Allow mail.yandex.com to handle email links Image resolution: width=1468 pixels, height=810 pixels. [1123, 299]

---------------

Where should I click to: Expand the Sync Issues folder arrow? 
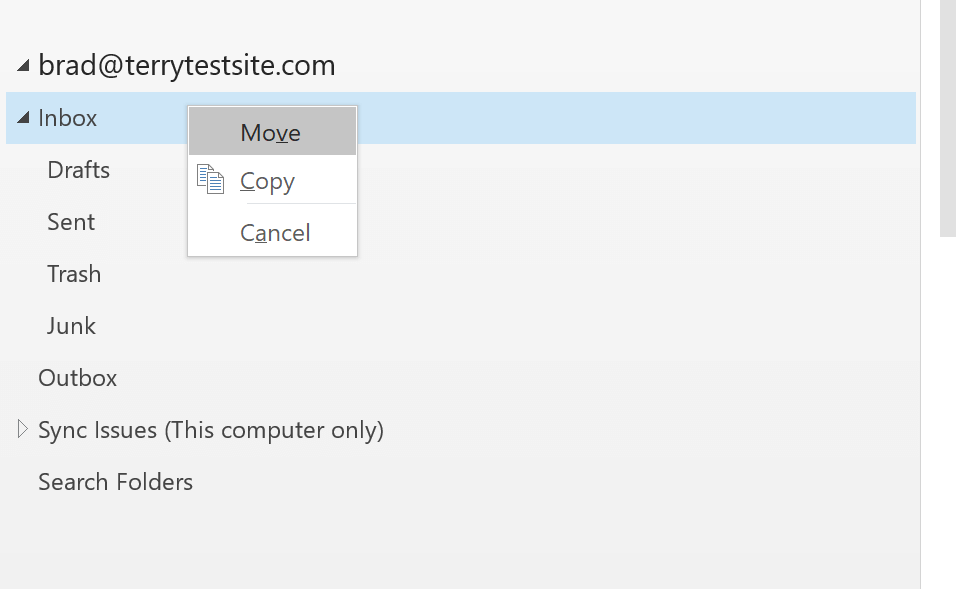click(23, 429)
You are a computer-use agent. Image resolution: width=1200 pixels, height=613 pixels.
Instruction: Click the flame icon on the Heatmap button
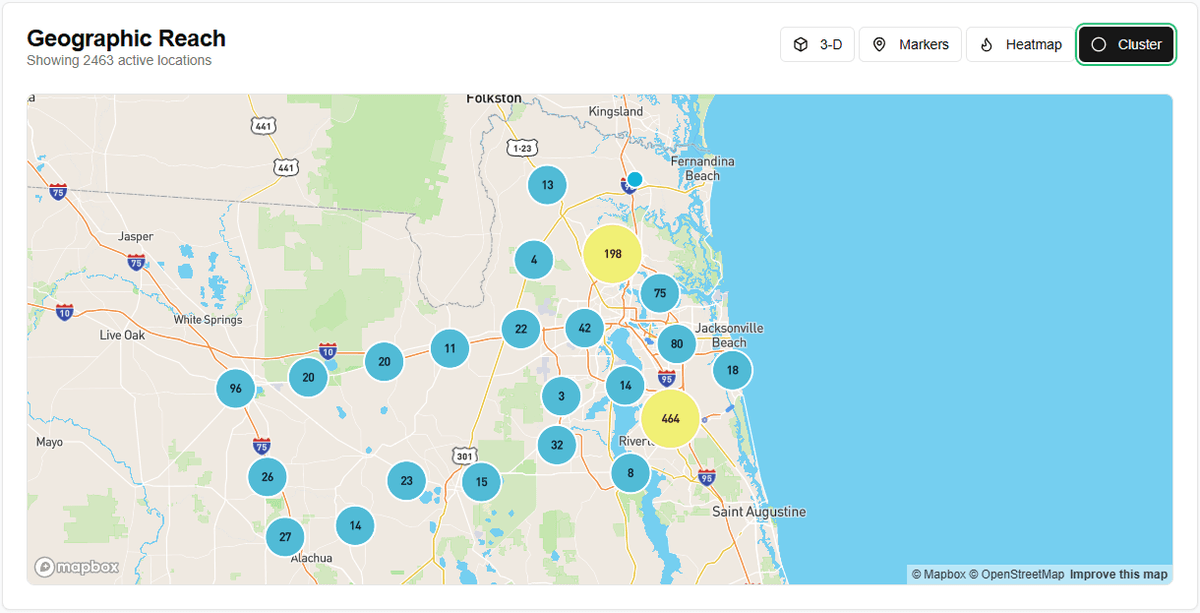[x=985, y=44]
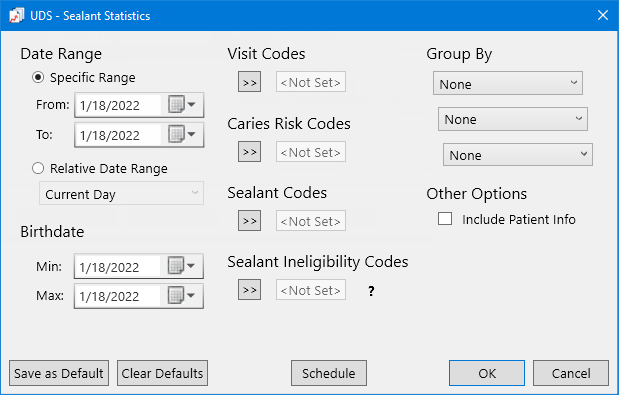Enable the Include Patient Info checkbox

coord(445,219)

---------------

● **EXERCISE**:
Count up the lines in the entries above where the word "pixels" appears, and give the figure with nothing added.

● **ANSWER TO THIS PROBLEM**:
2